It’s “The Great Train Story,” a $3-million model railroad display at Chicago’s Museum of Science and Industry. Opened this weekend, in time for the holidays, it replaces a more modest exhibit that choo-chooed through six decades.
The new display sprawls over 3,500 square feet of meticulously re-created American scenery from Seattle to Chicago. In the Emerald City, with its grassy parks, vintage Space Needle and new Experience Music Project, a ship loads containers onto the train for its journey east, past the Cascades, Rocky Mountains and Northern Plains farmlands and into Chicago. There are hundreds of custom-made structures, including 192 buildings, along 1,400 feet of track.
Visitors walk around and through the snake-shaped terrain, stopping at several interactive stations where they can raise drawbridges, blast tunnels, blow the horn of a container ship and more.

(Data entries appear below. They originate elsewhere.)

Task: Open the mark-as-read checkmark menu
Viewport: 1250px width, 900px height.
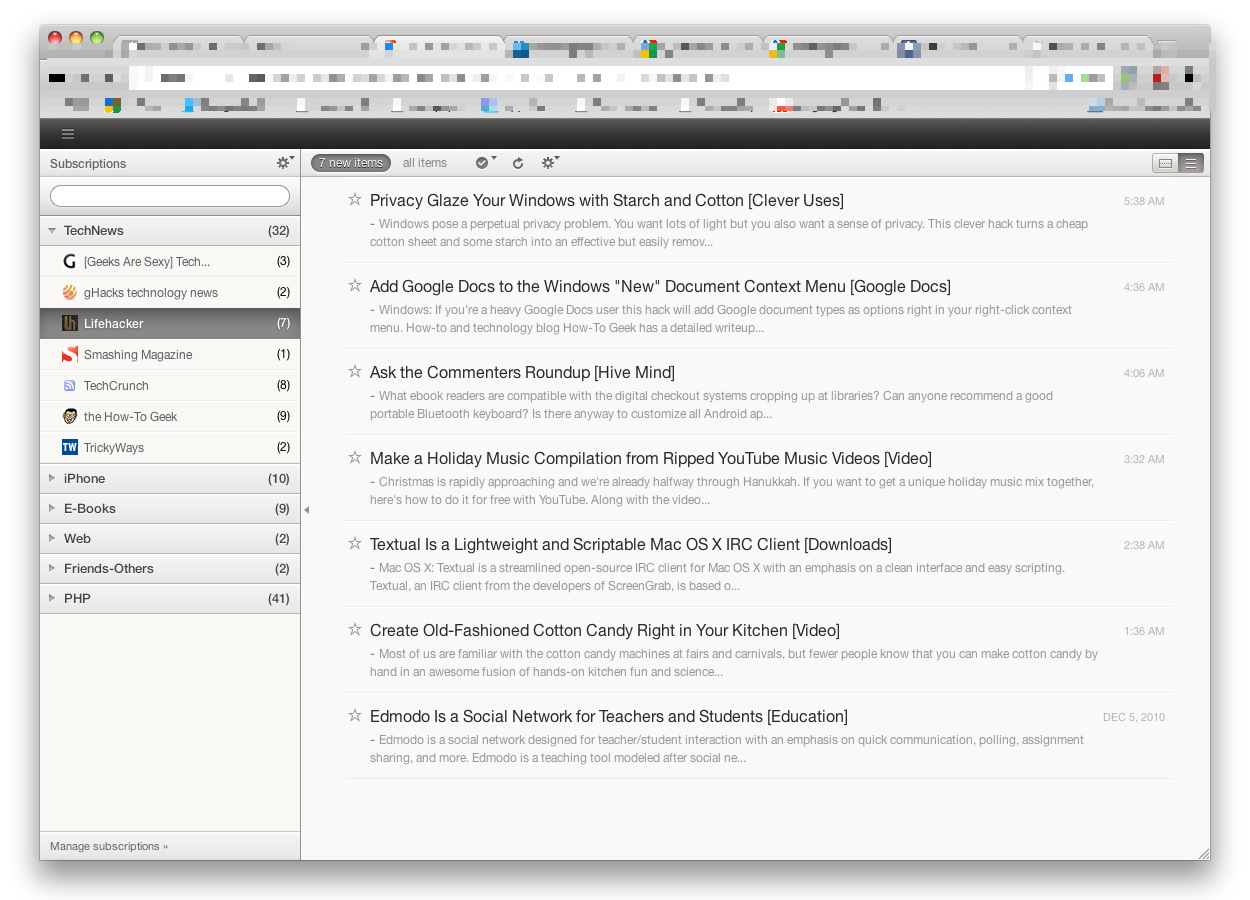Action: pyautogui.click(x=485, y=162)
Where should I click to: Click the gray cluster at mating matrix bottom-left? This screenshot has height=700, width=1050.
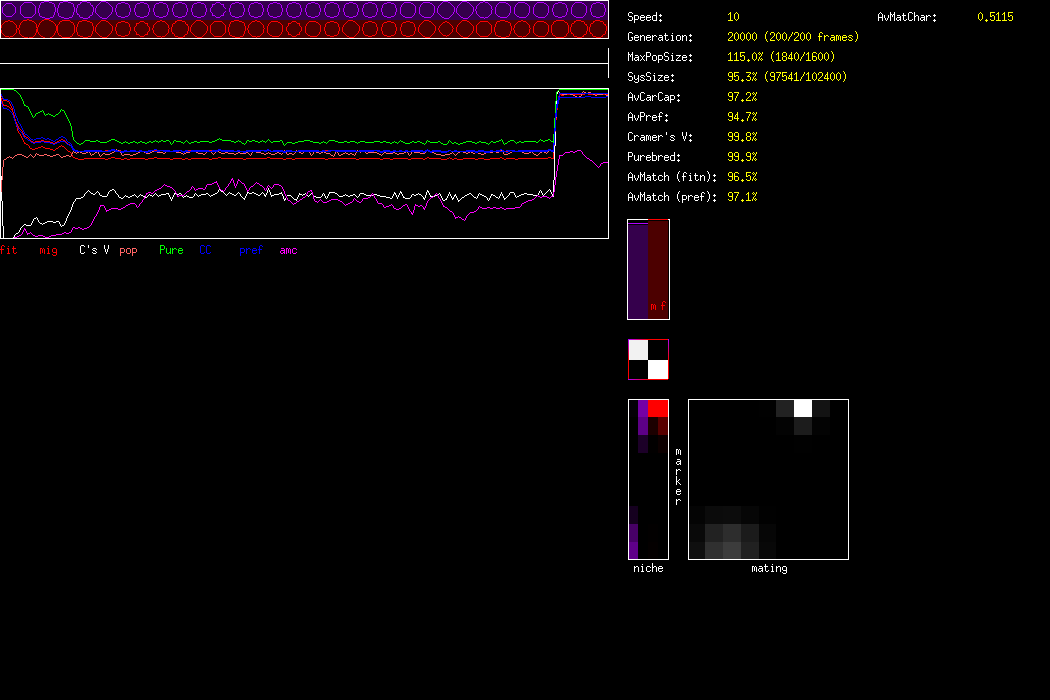click(x=730, y=540)
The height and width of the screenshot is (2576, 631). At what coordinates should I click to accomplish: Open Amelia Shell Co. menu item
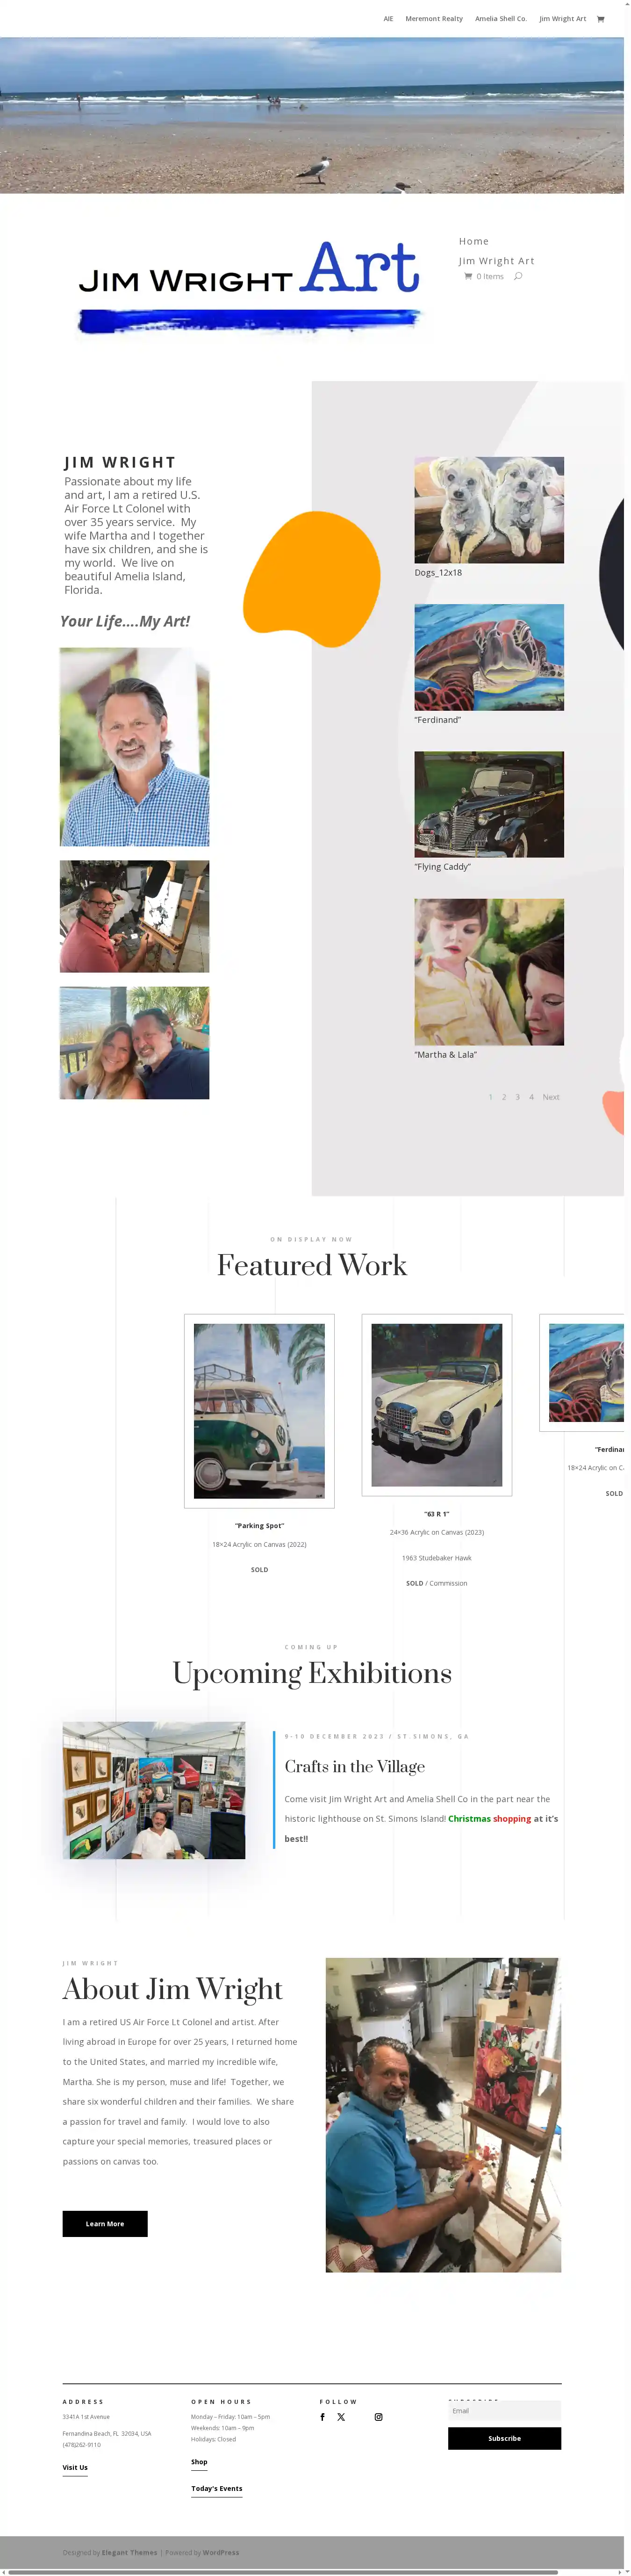[501, 19]
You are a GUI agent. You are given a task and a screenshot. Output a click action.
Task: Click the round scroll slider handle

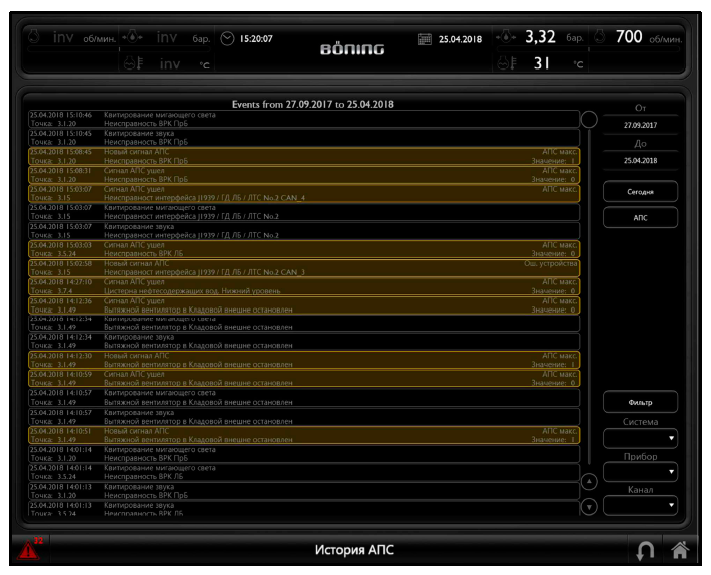589,119
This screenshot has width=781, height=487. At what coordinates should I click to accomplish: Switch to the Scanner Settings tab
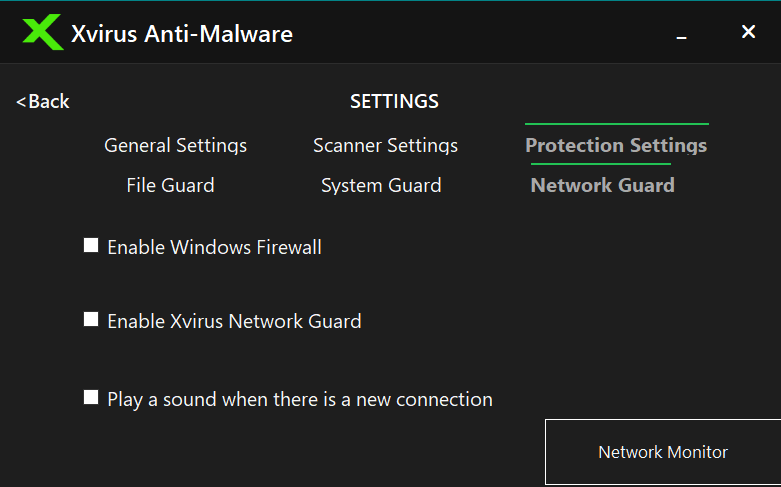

The trains are on a 1:87 scale; the scale of the scenery varies. Chicago’s Sears Tower tops out at nearly 14 feet, the Rockies at only 11 feet. The Windy City tooting its own whistle, perhaps?
The exhibit is included in museum admission, which is $9 for ages 12 and older and $5 for ages 3 to 11. Open daily except Dec. 25. Hours are 9:30 a.m. to 4 p.m. Monday to Saturday, 11 a.m. to 4 p.m. Sunday. (800) 468-6674, www.msichicago.org.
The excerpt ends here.